NEW YORK (Reuters Health) - When it comes to initial drug treatment for rheumatoid arthritis, many sufferers would prefer not to have to take the steroid prednisone, a survey shows.
"Dislike for prednisone seems to be strong and widespread," lead investigator Dr. Yvonne P. M. Goekoop-Ruiterman told Reuters Health, adding, "patients have a strong preference to receive treatment with the newest drug with promising results."
Rheumatoid arthritis, or RA, is a disease in which the body's own immune system attacks the joint lining. The potentially crippling illness can cause pain and joint stiffness on both sides of the body. Treatment typically involves the use of drugs that reduce pain and swelling, such as prednisone.
Dr. Goekoop-Ruiterman of Leiden University Medical Center and colleagues evaluated survey responses from 440 adults who had taken part in a clinical trial of treatments for RA that included methotrexate and prednisone -- two older RA drugs -- and infliximab (Remicade) -- a newer anti-RA drug. The patients had had therapy for an average of 2.2 years.
Despite similar outcomes in terms of disease activity in all treatment groups, only 46 percent of those in the initial prednisone group reported considerable improvement in general health. In the infliximab group, on the other hand, 74 percent reported much or very much improvement.
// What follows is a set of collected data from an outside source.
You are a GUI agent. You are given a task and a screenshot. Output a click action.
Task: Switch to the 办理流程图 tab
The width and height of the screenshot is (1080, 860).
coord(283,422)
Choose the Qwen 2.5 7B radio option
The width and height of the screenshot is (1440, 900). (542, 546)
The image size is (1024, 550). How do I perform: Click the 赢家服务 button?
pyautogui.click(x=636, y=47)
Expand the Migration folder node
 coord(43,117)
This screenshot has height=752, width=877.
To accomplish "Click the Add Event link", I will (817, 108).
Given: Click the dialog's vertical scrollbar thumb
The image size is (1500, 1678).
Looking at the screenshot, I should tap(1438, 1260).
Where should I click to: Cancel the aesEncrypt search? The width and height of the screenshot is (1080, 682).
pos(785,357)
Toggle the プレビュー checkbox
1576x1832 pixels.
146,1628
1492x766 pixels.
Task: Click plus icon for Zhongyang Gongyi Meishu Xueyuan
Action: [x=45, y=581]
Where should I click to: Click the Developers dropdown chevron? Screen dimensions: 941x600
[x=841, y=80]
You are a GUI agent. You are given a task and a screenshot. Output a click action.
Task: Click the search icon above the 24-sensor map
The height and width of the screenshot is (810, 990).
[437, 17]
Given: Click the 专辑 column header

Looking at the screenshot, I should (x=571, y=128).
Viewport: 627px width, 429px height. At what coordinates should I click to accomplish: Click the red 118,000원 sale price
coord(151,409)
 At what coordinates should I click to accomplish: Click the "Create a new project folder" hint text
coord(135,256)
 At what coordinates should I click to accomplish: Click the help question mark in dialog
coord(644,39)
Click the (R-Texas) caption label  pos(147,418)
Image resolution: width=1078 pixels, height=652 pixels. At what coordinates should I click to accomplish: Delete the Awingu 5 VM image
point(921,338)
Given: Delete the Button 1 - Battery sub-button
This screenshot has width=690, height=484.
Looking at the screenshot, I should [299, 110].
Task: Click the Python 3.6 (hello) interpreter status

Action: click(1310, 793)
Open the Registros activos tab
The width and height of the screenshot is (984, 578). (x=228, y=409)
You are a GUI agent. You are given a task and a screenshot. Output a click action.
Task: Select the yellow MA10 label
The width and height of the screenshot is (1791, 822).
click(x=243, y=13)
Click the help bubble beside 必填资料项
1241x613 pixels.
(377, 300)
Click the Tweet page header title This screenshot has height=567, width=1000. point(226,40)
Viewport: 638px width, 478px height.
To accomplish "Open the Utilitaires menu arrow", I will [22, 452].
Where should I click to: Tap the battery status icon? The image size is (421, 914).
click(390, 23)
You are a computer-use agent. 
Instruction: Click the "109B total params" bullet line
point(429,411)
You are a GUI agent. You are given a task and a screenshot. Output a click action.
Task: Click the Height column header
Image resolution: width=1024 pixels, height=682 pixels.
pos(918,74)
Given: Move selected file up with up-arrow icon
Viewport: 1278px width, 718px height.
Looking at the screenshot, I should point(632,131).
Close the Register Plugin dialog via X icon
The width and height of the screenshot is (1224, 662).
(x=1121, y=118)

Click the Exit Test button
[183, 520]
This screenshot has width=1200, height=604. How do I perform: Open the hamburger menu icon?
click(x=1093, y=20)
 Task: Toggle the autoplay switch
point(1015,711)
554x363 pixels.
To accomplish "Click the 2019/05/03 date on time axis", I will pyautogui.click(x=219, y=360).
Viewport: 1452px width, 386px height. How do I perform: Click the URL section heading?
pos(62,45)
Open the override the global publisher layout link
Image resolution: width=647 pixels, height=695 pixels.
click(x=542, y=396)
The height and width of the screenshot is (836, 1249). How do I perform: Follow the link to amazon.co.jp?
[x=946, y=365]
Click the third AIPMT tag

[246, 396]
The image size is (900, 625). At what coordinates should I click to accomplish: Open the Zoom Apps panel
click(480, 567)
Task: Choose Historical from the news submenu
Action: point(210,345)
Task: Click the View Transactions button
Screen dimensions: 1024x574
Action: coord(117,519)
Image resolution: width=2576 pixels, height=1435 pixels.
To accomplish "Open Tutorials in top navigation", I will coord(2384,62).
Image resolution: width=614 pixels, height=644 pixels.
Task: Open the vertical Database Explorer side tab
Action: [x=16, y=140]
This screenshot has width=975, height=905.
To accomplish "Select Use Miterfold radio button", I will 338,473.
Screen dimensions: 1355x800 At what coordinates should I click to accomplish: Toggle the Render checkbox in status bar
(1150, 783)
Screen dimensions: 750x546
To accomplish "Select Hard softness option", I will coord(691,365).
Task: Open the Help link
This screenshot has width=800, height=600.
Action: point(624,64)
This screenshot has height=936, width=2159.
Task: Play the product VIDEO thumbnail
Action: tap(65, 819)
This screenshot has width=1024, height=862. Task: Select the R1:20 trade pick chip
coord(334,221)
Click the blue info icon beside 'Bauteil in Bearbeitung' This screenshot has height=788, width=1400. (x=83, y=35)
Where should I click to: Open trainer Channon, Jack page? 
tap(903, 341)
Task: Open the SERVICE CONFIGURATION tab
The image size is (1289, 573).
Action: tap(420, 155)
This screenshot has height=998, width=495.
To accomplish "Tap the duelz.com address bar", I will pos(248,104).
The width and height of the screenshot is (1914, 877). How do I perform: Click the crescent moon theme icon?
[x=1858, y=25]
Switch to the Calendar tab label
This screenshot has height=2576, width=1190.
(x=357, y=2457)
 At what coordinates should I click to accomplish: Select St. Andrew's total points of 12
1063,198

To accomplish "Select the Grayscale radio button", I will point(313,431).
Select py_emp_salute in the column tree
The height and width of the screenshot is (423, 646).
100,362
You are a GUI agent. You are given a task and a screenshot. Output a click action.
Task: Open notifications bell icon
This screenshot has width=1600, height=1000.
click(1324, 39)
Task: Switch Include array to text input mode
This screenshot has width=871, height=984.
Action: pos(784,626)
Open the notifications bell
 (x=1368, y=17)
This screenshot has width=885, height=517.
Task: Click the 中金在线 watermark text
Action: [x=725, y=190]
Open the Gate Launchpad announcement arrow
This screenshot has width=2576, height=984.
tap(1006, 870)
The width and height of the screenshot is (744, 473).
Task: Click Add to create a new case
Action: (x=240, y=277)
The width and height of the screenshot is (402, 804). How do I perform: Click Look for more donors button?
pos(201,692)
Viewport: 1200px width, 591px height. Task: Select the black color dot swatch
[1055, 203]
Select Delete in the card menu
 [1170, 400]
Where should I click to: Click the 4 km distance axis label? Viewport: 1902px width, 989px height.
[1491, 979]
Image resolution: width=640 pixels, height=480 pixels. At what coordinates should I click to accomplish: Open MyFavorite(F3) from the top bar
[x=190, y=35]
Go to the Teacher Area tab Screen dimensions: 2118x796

Almost half of the respondents expressed no preference or aversion to a particular treatment group. One third wanted to be in the infliximab group, and about 38 percent had hoped not to start with prednisone.
Half of the patients in the prednisone group disliked taking the drug. In contrast, only 8 percent of the infliximab group disliked having to go to the hospital for injections of the drug.
"The dislike of prednisone," say the investigators, "revolves around (mis)information about possible side effects, whereas for the newer TNF-blocking agents information appears to focus on the efficacy and less on possible (future) side effects."
Thus, there is a need for better patient education about the efficacy and toxicity of both steroids and TNF-blockers, they conclude.